— start AVAILABLE DATA —

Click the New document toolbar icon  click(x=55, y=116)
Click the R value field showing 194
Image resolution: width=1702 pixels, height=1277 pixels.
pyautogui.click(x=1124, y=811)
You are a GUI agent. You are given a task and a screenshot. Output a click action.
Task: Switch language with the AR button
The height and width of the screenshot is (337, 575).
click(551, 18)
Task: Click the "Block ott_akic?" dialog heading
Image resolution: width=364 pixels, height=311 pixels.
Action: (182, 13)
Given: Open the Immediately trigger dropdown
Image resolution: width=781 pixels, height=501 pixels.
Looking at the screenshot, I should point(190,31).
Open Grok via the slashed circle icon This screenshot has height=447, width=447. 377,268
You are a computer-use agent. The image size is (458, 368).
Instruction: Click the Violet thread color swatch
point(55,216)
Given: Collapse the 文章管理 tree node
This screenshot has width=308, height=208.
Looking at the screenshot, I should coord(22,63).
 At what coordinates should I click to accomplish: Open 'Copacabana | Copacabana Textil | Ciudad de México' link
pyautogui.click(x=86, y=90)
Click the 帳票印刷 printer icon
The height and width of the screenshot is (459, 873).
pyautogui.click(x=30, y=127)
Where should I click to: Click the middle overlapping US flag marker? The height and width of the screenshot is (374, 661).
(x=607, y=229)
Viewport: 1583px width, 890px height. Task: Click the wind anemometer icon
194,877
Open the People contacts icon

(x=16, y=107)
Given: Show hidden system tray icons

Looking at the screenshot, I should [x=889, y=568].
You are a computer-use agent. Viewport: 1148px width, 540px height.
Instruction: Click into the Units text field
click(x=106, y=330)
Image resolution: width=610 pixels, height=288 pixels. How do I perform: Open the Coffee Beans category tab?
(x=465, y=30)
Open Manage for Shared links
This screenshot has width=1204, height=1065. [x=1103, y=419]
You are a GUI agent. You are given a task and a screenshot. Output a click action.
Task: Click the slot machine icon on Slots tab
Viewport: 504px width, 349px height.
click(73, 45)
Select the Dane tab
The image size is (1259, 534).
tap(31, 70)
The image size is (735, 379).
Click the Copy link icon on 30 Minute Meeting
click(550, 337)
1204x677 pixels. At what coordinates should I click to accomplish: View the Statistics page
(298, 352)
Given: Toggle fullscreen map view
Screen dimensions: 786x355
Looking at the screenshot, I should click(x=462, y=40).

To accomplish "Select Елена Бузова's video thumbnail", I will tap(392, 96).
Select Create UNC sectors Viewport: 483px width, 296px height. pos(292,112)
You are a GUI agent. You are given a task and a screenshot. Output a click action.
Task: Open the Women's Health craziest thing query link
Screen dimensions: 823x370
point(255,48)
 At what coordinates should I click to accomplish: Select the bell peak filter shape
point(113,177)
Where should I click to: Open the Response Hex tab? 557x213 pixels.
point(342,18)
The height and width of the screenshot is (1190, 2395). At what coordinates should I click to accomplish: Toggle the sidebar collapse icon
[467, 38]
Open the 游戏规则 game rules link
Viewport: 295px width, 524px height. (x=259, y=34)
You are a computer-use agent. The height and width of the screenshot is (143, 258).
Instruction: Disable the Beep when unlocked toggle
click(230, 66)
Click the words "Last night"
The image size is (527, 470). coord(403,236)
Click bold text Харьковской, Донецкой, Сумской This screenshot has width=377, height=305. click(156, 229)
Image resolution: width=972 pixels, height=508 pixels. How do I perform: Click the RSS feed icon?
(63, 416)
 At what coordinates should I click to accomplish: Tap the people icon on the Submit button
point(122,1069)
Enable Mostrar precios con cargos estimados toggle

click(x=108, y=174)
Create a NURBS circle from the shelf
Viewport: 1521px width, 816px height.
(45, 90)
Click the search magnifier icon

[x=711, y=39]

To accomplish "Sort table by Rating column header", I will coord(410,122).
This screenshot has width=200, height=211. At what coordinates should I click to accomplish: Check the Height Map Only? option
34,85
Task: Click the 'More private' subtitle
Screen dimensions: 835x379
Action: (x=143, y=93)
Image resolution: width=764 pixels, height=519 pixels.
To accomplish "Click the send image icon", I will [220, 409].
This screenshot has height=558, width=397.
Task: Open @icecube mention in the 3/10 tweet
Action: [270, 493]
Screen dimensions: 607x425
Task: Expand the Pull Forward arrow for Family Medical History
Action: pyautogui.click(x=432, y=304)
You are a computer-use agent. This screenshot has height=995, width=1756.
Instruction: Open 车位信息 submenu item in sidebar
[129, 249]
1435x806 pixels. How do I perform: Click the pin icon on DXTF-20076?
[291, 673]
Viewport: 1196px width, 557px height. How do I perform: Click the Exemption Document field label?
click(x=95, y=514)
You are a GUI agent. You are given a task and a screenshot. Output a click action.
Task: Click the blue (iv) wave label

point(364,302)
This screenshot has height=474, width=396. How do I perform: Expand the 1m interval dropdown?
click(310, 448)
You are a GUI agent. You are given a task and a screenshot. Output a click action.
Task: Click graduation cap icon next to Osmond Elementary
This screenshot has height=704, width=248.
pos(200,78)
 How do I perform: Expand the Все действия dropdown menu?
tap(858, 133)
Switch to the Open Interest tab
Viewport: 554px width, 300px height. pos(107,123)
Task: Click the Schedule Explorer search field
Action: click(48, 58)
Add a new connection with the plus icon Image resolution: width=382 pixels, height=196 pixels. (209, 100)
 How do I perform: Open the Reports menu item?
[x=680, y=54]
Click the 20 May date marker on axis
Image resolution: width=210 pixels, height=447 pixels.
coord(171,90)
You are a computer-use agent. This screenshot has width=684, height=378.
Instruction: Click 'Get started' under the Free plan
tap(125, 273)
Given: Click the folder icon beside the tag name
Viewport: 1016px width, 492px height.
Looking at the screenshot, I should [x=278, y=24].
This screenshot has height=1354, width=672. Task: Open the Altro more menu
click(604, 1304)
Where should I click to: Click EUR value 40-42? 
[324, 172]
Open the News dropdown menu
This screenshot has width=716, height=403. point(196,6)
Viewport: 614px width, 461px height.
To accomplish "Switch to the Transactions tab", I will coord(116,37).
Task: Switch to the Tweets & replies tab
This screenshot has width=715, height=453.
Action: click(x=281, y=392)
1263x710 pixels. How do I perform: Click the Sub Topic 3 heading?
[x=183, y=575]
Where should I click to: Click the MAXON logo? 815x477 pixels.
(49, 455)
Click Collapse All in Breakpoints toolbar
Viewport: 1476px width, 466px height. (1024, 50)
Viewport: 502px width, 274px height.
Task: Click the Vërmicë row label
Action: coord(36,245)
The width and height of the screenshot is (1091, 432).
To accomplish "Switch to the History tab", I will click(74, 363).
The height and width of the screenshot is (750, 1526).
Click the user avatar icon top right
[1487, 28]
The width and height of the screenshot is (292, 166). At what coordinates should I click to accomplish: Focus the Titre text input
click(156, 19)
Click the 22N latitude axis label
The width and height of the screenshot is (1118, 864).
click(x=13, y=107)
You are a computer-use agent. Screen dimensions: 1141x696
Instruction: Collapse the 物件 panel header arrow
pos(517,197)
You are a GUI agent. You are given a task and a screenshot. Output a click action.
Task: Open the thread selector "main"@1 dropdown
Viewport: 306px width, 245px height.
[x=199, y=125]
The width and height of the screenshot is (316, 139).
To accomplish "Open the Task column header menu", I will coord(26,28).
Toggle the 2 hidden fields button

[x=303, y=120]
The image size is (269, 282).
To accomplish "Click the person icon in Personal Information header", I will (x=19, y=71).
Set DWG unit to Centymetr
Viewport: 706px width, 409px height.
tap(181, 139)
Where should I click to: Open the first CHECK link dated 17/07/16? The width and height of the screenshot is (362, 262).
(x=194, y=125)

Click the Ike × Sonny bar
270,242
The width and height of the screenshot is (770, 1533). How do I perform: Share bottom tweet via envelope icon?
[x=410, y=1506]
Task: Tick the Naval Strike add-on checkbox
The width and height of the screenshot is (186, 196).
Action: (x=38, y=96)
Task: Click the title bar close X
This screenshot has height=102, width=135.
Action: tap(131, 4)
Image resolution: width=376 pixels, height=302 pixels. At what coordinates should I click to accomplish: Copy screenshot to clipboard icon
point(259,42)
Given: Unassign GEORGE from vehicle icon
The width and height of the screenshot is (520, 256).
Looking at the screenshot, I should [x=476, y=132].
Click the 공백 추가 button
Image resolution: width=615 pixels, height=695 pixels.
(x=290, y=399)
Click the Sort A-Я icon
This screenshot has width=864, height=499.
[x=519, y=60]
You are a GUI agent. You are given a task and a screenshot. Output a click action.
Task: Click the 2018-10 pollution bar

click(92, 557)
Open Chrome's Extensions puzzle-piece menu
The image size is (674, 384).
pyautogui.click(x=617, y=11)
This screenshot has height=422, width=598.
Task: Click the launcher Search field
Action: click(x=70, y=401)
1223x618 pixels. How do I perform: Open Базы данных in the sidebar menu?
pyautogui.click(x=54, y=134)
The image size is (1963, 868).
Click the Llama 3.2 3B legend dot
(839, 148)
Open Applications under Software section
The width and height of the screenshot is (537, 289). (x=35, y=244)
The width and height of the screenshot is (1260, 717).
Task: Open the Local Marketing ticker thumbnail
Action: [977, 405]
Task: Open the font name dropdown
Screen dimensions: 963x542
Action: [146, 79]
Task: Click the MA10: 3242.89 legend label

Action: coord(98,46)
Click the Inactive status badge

— end AVAILABLE DATA —

■ WHAT IS BEING ASKED: List every line of the material above that contains the word "hidden", reproducing each such line in full.

■ CORRECT RESPONSE:
Given: Show hidden system tray icons
Toggle the 2 hidden fields button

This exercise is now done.